A Bat with Two Engines?




   The Savoia Marchetti S.81 bis.
   
   The picture above the headlines portrays the S. 81 bis, an almost unknown version of the Savoia Marchetti S.81 Pipistrello (Bat), a very important, ubiquitous  Italian bomber that fought in the Ethiopian campaign, in the Spanish Civil War and in all the theaters of the Second World War in which the Regia Aeronautica was engaged (and, later, even with the Luftwaffe).


The S.81 prototype


At or around the end of 1934 and the beginning of 1935, when the production of the Savoia Marchetti S. 73B (Belgium) airliner for SABENA began, the S.73's were advertised as derivatives of the S. 81 Pipistrello bomber which, meanwhile, had reached the flight test stage of its development; but the three-engined S. 73 airliner did not derive from the bomber at all. In fact, as late as September of 1934, the 18 passenger airliner version of the S.81 was still referred to as the S. 73C (Civile, that is, commercial).

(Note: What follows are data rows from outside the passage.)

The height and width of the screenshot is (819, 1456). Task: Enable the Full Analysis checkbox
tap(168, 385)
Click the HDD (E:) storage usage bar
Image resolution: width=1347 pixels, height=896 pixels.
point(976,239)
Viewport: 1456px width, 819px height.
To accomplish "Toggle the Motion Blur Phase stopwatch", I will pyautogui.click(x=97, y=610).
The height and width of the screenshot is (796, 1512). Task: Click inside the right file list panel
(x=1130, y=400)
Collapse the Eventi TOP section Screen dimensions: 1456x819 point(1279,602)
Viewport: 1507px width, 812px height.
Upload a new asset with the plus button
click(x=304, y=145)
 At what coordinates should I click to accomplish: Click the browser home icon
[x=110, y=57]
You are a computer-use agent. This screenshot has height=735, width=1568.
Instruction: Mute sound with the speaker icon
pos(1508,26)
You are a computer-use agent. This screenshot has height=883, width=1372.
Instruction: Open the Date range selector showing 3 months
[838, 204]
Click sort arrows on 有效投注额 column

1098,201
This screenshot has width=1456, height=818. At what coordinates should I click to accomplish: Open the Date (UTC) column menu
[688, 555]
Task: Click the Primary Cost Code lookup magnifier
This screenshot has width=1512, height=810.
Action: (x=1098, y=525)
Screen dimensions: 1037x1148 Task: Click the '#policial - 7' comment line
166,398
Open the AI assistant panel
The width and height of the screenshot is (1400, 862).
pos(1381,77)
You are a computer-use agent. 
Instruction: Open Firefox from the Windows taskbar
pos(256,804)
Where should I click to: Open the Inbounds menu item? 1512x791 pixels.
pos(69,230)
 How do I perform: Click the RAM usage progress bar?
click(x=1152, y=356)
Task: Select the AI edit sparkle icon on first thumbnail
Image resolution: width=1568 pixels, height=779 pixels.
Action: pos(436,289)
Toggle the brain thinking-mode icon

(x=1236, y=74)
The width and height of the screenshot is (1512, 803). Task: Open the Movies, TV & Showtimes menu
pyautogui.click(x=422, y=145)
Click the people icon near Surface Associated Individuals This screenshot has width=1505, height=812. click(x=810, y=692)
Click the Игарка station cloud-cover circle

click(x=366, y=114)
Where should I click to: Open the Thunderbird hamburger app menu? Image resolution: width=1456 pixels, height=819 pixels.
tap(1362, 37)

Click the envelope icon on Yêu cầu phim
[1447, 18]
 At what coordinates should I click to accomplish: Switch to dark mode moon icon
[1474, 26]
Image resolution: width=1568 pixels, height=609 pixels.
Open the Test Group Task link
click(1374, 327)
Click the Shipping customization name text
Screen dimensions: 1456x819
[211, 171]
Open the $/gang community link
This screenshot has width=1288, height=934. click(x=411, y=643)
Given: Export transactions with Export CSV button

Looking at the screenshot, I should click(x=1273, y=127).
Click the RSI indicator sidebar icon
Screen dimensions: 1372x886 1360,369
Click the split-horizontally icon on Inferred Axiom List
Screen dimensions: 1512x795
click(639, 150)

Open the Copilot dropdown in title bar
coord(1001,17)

Aguelock (in today's Mali), 1937. A Touareg is guarding a Belgian SABENA's S.73 that is being refuelled, before continuing on the "King Albert Route" to Black Africa.  

Actually, without a doubt, the variant of the S.81 that featured the highest number of modifications, with respect to the Pipistrello, was the S.81 bis, which was another of the many Italian attempts to transform a three-engine aircraft into a twin (the most famous one is probably the S.M. 79B). 
The only S.81 bis that was ever built was propelled by two 840 hp (kW 618), V 12, liquid cooled  Isotta Fraschini Asso XI RC, and it featured a windowed bow which housed the station of the bombardier. 
Since the empty weight and the payload had remained basically the same, the airplane suffered from the scarce power of the two engines, which was about 20% lower than the power of its trimotor progenitor; and in fact the S.81 bis was never able to reach an airspeed higher than 185 knots. As a result, the two engine Bat was terminated.



1938. A CSA's S.73 in Prague-Ruzyne


This was the much - edited translation of a couple of paragraphs of an article from the July-August 1978 issue of the Italian aviation magazine "Aerei." The picture of the Touareg came from the book "Dai Wright all'avvento del jet," di Nino Arena, Edizioni Bizzarri, Roma, 1976.